The internet (and I will not capitalize that word unless it comes at the beginning of a sentence) pesters me to connect more frequently and with more people than I want. The expectations created of me as a web citizen also compel me to spend hideous amounts of time in front of my computer, which I resent and consider unhealthy. Some people around me seem compulsively driven to manage a complete and parallel existence online, whereas, I have been scaling back my own use of the internet for personal and professional connections over the last three years. Oddly, those three years correlate exactly to the years that I have worked in online education--specifically on initiatives to increase the "fruitful," "productive," and "high impact" use of the internet by young people.
My work often finds me playing advocate (salesman, really) for the educational and transformative power of the internet, or, more broadly, of connectivity. This is a bit awkward, since I dislike salesmanship about as much as I dislike the way that technology has crept into my life and the lives of those around me. At least for the reasons above, I have to revisit my motivations and ambitions for remaining involved in e-work.
Online mentoring is a concept with promise because it taps into a vast, global reservoir of lazy volunteerism (a cynic might note that it does so with unusual success because it appeals to the narcissism of frequent web users or to the need for validation that is felt by isolated people). In harnessing this social capital, it also has the potential to create and sustain communities around centers of learning that will inevitably make them stronger and help their students. I've watched too many tedious power point presentations about online learning initiatives that failed "for lack of local support." And I've heard from numerous web literate (and aspiring web literate) adults that they wish they could be more involved in the learning of the less fortunate young people with whom they identify. Also, statistically, at least in the U.S., one of the most common justifications that students advance for dropping out of the educational system is that they feel like there were not any individual adults who made the effort to understand and help them in particular. So, educational projects need support of the local community, adults want to help young people in safe and easy ways and young people are more likely to remain engaged in education when at least one adult takes a particular interest in them. That's a fairly idiot-proof little triangle. One of the things that prevents me from cashing out of this e-cage is that I want to see more intelligent and sustainable projects inspired by those three self-solving facts.

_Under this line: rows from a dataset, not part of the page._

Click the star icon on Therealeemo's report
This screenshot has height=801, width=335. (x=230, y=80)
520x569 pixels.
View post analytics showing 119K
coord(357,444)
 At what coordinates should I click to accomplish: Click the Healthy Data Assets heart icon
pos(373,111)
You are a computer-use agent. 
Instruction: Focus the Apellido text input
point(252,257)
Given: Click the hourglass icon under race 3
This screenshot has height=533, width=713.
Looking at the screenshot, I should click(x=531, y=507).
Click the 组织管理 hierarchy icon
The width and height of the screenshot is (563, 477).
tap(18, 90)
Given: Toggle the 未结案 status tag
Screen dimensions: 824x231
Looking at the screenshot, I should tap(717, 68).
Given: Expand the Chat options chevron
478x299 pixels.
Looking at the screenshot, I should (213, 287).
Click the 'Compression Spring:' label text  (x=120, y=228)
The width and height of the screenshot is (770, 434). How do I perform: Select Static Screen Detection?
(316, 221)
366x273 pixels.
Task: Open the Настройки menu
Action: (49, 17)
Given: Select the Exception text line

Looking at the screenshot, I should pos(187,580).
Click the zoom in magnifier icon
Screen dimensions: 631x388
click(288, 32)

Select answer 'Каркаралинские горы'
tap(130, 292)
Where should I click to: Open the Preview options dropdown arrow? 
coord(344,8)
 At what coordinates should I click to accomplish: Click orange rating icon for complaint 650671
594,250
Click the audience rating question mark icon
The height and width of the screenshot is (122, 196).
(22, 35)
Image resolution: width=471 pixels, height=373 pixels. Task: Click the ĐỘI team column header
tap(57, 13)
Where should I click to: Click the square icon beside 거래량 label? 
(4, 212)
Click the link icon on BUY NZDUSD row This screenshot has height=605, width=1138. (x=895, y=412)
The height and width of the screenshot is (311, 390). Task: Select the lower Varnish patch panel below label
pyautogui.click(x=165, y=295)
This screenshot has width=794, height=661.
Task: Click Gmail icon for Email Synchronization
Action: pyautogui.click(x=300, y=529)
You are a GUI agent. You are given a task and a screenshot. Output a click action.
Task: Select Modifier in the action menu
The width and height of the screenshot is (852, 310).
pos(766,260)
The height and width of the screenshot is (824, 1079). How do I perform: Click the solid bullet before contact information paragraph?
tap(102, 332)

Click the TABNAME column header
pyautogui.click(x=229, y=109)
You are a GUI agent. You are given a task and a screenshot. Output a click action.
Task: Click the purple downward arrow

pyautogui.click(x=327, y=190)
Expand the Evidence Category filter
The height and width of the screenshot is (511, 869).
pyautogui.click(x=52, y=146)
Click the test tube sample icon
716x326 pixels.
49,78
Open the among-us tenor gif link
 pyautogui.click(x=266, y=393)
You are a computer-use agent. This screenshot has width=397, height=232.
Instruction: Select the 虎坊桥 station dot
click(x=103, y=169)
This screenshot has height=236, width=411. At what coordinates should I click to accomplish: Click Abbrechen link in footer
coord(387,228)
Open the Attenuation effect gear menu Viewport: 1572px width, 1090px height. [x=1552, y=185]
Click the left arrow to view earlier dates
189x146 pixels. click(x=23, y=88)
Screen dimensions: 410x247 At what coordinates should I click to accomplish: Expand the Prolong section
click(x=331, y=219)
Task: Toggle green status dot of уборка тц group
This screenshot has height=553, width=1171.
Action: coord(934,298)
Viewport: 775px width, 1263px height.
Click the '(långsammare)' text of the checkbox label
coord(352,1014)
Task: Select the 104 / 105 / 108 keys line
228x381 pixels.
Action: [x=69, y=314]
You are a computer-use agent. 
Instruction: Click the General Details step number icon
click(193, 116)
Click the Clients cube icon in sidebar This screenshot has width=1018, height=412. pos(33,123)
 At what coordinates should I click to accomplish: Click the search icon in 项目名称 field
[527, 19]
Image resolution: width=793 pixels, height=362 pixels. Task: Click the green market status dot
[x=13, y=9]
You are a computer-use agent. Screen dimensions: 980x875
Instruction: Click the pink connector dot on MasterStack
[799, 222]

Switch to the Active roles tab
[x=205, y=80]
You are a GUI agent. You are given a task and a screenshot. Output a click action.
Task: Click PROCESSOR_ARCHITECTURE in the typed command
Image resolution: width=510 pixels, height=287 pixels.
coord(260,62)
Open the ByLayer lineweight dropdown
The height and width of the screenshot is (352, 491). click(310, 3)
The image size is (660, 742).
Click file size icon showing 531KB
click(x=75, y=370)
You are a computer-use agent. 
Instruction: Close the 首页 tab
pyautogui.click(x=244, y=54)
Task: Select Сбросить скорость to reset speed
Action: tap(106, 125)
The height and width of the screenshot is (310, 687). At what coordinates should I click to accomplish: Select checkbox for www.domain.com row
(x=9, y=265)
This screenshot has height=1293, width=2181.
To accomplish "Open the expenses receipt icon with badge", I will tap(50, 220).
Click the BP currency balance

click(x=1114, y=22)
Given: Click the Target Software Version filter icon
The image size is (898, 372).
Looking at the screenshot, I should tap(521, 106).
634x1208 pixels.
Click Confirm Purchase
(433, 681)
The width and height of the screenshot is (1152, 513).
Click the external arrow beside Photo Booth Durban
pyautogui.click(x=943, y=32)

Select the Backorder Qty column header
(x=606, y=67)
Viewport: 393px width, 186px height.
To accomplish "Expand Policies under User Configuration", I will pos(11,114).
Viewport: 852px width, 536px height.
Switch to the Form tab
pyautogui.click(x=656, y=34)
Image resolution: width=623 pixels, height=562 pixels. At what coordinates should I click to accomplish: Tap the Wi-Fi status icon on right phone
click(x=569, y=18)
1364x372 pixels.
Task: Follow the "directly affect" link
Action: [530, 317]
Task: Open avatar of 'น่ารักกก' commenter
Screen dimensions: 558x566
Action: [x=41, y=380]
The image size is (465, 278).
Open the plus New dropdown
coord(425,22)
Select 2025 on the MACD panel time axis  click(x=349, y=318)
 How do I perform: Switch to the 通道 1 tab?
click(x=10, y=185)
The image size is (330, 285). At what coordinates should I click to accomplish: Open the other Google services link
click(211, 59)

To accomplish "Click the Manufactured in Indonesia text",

The other major trend in my efforts is bringing scattered classrooms together with different web tools. Since the schools involved in these projects are typically quite disadvantaged--comprised of students whose starting point is borderline web illiteracy--it is likely that the real benefit for participating students is the carefully prepared introduction to online existence rather than the opportunity to share rudimentary web pages with other children far away. This coached transition into web citizenship offers the possibility of teaching valuable lessons about being a good human to people who are just coming to understand all of the intricacies that constitute the online social contract that guides the behavior and self-presentation of web citizens around the world. Helping networks to form between people who have no other way of connecting is also a useful action--though there is still a lot of thinking to do about how to build online communities of practice that are worth the digital space they occupy.
Over the course of this year, I'll develop a much better understanding of how useful it is to connect scattered students to one another and how powerful it can be for groups to network together in an autonomous and self-directed way. If these tools turn out to be as powerful as their proponents suggest, I may have to continue this hobbling proximity to my computer and related devices.
This post has become a sort of introduction to the thinking behind the different initiatives that may get a bit more attention in coming months, or, it may be the only background that I offer into the professional currents that will impact my location, my travels and my thinking. In any case, if I venture into these issues again, it will only be because some specific events have actually changed my thinking on the way that young people can be better served by connective technologies. It will not be to further disrespect the internet nor will it be to communicate about online learning initiatives simply because they occupy so much of my time.